### PROMPT
Retype the lines of the material starting at the one containing "Where should I click to: Click the price" and ending at the one containing "coord(679,133)", with no changes.

# # # # # # #

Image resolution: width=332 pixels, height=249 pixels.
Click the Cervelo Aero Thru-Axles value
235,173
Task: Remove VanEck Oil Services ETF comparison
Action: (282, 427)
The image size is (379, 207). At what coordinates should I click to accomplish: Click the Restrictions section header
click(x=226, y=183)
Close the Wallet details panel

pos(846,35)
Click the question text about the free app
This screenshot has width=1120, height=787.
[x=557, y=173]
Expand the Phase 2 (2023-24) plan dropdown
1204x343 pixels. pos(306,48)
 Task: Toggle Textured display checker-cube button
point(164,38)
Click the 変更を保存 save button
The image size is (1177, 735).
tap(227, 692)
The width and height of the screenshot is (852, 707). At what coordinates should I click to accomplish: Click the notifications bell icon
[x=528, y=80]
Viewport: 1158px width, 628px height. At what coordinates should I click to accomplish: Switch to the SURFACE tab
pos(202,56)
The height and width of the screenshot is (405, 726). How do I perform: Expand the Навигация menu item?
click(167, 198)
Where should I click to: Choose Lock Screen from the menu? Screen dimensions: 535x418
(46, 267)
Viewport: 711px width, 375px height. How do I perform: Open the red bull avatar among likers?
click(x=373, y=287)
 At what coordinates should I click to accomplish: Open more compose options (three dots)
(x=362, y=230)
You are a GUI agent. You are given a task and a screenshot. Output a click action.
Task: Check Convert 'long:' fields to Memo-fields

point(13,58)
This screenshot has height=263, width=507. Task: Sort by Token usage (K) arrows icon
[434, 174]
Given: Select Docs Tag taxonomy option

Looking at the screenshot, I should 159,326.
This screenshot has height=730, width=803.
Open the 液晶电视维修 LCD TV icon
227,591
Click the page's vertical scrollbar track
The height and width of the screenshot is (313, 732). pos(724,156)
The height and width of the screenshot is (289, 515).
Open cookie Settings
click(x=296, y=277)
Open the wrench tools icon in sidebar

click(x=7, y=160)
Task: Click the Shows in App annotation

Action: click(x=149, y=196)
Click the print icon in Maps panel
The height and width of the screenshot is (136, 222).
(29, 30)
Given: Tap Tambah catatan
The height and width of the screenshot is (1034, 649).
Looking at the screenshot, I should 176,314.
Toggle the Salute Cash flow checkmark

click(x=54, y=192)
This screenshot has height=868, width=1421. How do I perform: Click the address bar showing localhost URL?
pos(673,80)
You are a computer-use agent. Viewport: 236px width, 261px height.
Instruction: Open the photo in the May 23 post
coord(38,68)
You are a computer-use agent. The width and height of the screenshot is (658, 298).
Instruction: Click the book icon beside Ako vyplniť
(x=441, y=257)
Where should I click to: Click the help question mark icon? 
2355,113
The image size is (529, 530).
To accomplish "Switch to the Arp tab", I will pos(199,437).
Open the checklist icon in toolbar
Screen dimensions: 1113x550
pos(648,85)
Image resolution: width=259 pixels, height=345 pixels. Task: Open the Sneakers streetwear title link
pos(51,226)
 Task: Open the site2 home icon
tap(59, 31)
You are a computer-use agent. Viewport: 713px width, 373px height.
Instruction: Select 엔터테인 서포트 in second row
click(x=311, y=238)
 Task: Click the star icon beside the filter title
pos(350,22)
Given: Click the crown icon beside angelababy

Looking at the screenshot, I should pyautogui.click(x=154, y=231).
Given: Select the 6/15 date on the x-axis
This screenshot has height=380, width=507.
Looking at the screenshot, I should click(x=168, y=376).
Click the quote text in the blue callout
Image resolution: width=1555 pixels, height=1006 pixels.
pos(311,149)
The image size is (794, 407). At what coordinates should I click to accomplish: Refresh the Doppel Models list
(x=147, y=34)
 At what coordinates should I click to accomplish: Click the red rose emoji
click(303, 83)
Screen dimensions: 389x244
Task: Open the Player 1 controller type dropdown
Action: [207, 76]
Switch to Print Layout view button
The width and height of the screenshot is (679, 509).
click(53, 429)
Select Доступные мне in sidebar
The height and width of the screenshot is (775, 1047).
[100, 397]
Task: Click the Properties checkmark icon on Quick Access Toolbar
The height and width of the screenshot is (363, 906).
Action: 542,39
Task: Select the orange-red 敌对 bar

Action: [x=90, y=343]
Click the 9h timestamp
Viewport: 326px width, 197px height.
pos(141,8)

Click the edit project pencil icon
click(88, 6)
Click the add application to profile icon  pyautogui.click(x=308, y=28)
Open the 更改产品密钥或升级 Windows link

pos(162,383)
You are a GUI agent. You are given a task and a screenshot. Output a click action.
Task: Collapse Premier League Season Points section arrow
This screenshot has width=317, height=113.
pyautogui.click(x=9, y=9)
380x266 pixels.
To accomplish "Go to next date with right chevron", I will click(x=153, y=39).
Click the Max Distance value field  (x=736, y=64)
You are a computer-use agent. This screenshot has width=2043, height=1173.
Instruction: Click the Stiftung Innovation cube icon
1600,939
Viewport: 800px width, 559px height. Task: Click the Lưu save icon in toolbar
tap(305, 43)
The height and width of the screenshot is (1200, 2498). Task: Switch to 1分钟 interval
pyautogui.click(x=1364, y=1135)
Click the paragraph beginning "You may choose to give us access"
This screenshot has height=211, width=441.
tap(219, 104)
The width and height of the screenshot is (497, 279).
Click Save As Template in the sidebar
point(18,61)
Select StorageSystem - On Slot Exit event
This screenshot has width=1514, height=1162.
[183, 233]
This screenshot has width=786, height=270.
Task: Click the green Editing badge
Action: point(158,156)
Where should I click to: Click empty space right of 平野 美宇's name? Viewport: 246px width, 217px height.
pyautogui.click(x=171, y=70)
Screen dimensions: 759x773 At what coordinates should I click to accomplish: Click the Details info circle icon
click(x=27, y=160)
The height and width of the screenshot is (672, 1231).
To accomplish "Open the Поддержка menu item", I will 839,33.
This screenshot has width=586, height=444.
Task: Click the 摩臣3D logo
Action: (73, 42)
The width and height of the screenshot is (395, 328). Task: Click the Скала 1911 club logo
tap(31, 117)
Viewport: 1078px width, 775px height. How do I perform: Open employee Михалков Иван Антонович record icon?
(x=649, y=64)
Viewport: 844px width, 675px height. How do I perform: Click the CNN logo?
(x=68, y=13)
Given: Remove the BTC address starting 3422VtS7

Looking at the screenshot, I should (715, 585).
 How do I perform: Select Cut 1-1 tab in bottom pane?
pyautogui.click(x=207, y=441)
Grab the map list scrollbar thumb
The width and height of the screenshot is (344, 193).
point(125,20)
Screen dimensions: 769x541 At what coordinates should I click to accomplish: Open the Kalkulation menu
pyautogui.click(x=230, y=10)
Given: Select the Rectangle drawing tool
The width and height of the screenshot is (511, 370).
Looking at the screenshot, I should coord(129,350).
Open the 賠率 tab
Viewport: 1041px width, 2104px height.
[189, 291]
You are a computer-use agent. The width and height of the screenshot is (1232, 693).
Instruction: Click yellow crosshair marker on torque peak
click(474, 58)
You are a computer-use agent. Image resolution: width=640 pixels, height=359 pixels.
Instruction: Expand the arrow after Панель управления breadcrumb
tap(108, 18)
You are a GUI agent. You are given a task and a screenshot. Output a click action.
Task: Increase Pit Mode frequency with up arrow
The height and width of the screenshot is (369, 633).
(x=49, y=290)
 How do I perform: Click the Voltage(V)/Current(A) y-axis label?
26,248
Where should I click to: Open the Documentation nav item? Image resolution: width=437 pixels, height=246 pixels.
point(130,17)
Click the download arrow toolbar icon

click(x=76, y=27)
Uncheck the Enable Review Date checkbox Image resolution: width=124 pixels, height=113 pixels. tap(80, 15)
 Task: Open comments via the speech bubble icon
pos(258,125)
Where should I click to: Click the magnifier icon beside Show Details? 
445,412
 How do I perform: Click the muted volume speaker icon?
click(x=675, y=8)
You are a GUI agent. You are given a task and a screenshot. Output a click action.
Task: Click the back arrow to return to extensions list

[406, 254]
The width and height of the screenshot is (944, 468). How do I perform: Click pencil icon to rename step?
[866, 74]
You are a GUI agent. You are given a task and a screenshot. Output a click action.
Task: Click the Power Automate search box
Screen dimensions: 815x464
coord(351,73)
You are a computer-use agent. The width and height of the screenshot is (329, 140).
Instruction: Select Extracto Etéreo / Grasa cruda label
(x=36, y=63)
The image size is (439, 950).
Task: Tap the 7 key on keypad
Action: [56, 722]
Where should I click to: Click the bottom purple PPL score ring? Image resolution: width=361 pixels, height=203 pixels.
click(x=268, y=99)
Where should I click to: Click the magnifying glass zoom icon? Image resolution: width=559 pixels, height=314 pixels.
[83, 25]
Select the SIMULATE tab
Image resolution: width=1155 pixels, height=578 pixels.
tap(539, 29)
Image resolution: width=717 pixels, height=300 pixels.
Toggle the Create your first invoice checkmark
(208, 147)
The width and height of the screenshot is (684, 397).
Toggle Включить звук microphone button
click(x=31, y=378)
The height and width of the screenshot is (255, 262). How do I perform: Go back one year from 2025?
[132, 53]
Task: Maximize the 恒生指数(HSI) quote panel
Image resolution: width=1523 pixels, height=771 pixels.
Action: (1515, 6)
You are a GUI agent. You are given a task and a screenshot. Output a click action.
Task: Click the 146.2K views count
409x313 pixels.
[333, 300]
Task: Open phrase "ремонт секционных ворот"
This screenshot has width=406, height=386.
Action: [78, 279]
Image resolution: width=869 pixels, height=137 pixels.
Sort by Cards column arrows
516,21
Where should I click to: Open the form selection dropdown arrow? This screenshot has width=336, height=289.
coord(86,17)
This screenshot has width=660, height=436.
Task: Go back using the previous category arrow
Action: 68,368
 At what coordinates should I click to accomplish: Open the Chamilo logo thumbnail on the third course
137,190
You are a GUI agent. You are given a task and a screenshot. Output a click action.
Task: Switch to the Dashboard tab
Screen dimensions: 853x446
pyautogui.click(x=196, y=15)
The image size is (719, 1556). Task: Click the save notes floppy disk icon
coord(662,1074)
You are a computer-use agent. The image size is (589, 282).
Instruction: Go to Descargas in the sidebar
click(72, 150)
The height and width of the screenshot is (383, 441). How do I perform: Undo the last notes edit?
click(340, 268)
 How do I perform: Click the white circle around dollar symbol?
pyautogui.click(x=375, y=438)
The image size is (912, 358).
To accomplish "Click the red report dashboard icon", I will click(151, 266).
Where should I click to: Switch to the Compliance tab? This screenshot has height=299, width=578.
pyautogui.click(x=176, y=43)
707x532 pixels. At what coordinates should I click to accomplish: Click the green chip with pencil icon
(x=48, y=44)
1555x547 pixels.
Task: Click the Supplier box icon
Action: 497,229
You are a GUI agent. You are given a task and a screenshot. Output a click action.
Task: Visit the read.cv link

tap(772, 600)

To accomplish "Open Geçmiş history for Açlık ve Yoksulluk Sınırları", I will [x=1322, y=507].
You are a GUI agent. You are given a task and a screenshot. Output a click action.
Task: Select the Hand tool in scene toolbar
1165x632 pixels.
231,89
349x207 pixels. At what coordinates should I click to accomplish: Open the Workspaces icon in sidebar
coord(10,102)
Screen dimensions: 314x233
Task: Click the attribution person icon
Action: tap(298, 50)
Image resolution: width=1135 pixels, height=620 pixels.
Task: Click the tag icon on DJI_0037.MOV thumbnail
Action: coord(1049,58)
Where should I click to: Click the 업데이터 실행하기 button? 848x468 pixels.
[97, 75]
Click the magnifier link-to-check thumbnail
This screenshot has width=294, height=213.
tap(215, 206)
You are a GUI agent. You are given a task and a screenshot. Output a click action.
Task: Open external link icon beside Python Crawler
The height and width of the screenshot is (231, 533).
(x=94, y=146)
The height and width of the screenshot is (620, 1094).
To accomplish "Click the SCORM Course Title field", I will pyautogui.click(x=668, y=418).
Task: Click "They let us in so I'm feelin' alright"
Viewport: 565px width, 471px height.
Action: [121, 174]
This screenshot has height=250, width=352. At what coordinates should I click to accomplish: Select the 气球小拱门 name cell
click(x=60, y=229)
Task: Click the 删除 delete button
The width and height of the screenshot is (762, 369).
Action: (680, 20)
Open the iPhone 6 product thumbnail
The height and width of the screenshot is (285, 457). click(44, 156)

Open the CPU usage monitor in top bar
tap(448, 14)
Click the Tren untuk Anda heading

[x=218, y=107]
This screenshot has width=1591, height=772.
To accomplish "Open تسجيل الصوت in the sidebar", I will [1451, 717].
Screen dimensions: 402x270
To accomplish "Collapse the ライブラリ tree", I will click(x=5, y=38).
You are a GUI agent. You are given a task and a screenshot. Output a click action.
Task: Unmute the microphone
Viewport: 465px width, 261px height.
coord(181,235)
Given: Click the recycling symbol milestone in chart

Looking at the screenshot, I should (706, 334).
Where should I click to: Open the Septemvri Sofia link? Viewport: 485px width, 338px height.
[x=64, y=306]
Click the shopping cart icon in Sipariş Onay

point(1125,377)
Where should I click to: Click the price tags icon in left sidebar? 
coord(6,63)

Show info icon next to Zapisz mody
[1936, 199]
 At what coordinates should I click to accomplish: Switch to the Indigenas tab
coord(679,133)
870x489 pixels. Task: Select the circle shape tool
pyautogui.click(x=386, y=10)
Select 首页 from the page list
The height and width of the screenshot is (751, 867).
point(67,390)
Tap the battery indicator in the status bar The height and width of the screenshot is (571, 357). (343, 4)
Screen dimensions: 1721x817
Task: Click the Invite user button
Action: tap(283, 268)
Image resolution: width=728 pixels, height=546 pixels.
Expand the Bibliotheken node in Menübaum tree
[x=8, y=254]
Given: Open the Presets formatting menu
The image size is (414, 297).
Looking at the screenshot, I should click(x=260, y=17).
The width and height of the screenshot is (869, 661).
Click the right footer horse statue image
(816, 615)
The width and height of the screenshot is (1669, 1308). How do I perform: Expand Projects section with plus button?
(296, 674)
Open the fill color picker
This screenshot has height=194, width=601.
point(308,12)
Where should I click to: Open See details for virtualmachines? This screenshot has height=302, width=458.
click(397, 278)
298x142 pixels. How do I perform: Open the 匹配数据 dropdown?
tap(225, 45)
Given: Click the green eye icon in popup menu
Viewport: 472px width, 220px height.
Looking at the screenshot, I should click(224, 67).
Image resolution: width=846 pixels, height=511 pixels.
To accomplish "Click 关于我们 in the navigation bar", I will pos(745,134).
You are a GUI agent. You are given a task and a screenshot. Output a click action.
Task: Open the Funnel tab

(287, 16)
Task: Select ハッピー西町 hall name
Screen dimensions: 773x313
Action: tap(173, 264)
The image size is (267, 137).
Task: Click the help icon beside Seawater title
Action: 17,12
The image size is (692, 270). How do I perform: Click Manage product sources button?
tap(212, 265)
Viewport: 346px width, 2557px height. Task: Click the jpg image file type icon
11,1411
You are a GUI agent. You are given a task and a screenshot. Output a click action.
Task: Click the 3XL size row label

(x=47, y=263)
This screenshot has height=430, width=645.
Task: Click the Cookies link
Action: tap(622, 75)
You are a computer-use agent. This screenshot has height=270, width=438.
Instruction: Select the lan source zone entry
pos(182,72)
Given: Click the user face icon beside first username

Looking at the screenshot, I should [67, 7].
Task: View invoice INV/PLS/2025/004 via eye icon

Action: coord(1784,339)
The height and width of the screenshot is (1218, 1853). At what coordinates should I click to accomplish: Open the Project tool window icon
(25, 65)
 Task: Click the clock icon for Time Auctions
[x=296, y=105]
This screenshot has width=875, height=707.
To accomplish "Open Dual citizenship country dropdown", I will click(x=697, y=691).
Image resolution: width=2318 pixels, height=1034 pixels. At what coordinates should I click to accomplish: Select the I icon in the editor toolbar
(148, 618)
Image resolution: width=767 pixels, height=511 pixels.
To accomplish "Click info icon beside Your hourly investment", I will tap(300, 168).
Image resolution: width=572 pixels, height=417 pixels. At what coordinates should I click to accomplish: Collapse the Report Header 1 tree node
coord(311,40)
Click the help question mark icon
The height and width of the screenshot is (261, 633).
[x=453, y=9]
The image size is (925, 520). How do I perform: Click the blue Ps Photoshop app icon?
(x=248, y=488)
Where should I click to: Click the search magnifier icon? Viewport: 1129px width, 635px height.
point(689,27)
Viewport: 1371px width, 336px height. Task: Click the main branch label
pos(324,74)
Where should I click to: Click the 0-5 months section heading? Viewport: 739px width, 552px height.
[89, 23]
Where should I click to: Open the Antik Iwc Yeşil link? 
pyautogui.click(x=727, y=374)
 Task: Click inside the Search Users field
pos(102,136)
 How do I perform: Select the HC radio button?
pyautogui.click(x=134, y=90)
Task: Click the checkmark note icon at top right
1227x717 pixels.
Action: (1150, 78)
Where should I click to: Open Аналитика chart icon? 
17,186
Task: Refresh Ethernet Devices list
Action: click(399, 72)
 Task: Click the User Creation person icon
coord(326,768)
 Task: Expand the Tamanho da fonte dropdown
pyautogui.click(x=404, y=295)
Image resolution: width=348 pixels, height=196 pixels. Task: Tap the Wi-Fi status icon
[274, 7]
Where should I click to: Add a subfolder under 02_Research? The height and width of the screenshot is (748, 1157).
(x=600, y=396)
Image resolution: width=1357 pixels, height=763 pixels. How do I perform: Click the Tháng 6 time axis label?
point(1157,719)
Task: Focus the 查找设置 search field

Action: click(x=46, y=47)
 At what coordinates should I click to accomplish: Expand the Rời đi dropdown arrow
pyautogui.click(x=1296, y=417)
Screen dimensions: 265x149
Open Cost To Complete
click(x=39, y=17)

# # # # # # #

### COMPLETED EXERCISE
Where should I click to: Click the price tags icon in left sidebar? 
coord(6,63)

Show info icon next to Zapisz mody
[1936, 199]
 At what coordinates should I click to accomplish: Switch to the Indigenas tab
coord(679,133)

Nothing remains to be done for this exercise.